Your task: Pictures aside, repeat all the entries below exactly as they appear.

(Stored entries)

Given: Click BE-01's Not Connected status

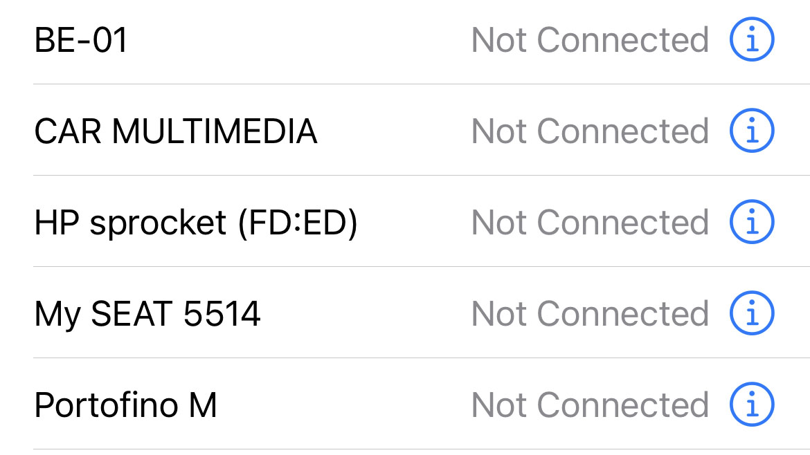Looking at the screenshot, I should [590, 40].
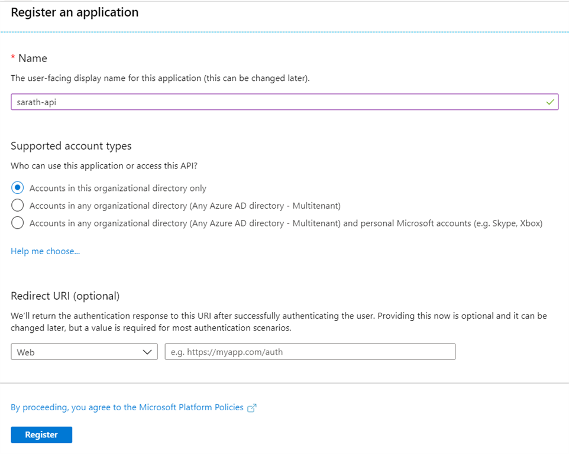Viewport: 569px width, 454px height.
Task: Click the "Register an application" heading
Action: click(x=75, y=12)
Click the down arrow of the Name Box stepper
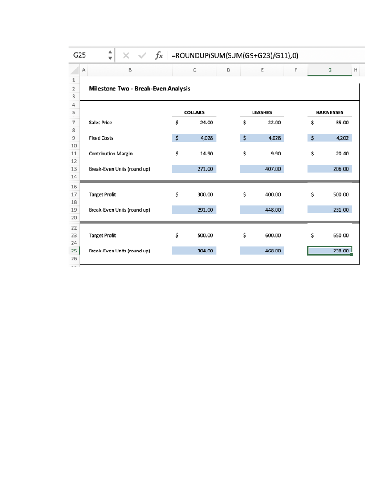Screen dimensions: 388x502 point(110,58)
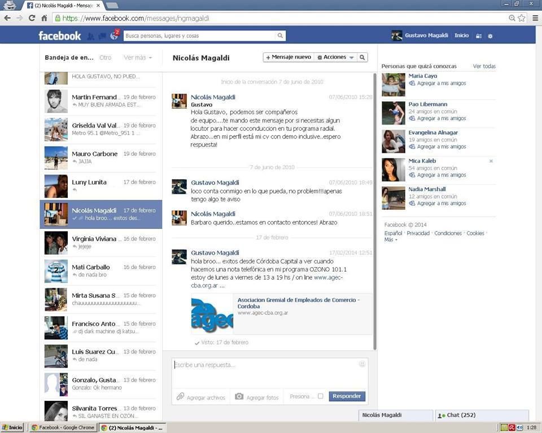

Written answer:
Given: Click BE-01's Not Connected status

Looking at the screenshot, I should [590, 40].
Viewport: 569px width, 454px height.
Task: Click the "Register an application" heading
Action: click(x=75, y=12)
Click the down arrow of the Name Box stepper
Screen dimensions: 388x502 point(110,58)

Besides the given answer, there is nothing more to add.